MP: Well, I just knew that, if I was ever meant to win an event, it would be Macaronis. Macas is the kind of wave I froth on. I think that just put my confidence on another level. Every heat was awesome. In the semis, I was losing with three minutes to go, and I needed a good wave. I got so angry, and I scrapped into this wave, and it turned out to be an 8-point wave. I was paddling in the channel when they announced it, and I could hear everyone screaming for me. That was really cool.
Going into the final, I was pretty nervous. My two buddies were freesurfing before, and they gave me advice that basically sealed the win for me. They told me to push the girls deep, and every time a set comes, paddle wide towards the channel. They told me that if I did that, the girls would be too deep on every set. I didn't think it would work, but it did. Every wave I got had some other girl paddling on it, and she either fell or pulled out. It made me pretty relaxed, too, because I wasn’t scrapping or getting aggressive, I just waited for the right ones.
There was an exchange of waves in the last minute between myself and Brenda Lee, who was in 2nd, so I was sitting on my board in the channel waiting for them to call the scores after the heat ended. People started jumping off the boat and paddling my way, and I was like, "Did I win? Did I win?" As soon as it was announced, I was getting splashed, and I was just so happy. To be called “the champion” of anything is pretty cool.
ESM: Well, you definitely deserve it, so enjoy the success. What do you think was the best part of winning?

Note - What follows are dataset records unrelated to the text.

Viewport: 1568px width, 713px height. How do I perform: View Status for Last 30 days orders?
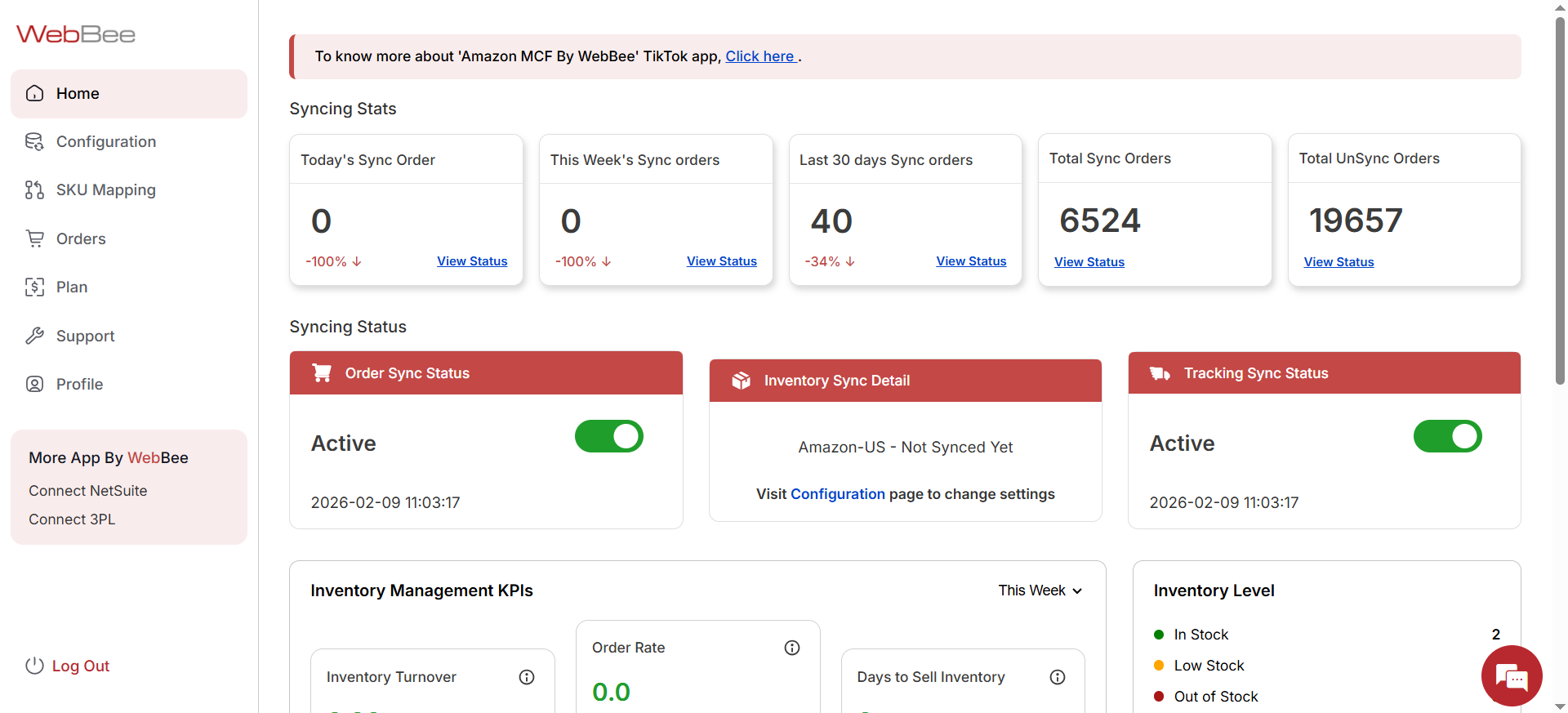[971, 261]
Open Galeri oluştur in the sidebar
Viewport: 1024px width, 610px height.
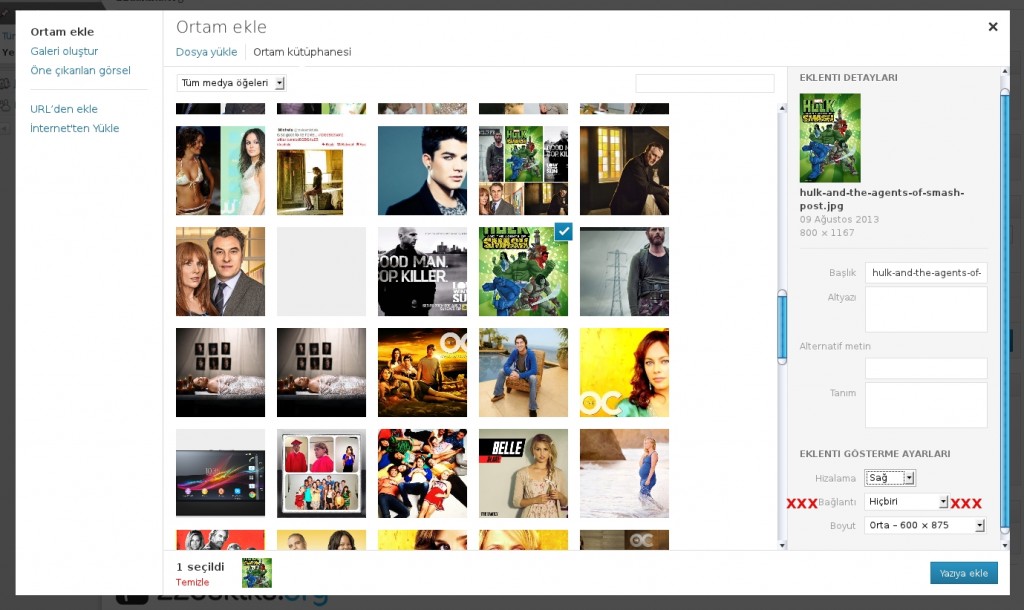[64, 51]
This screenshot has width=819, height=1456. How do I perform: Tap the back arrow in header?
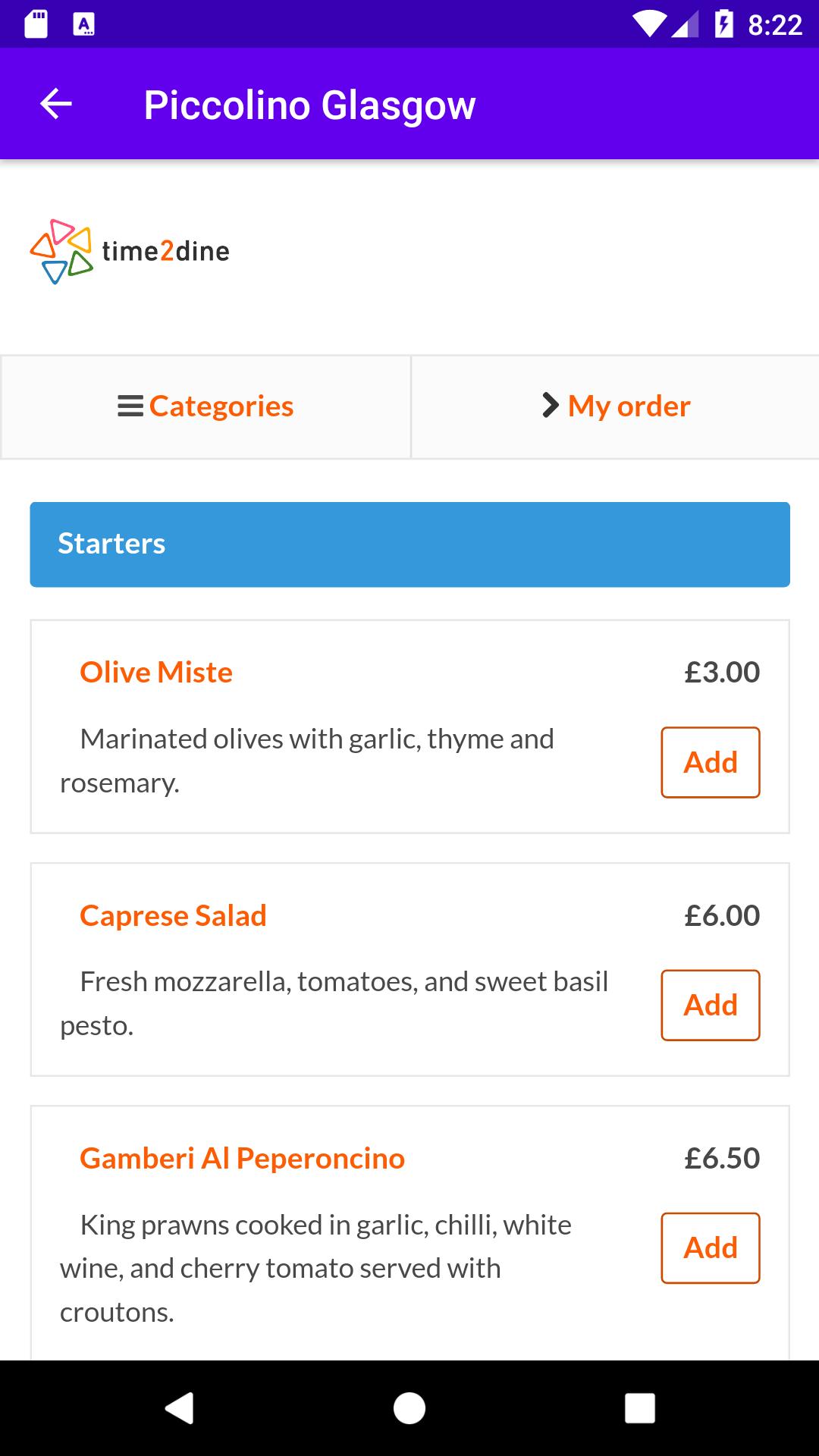pos(55,104)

MP: Everything. The waves. Paddling up to the boat after the heat. Surfing with some of my best friends in the final. Being able to hold that trophy and be called the Rip Curl Pro Mentawai champion next to Lee Wilson. It’s pretty epic. I'm just going to continue to do what I've always done: surf and have fun. I hope another opportunity to compete at a great place like Macas comes my way. But for now, I'm pretty satisfied.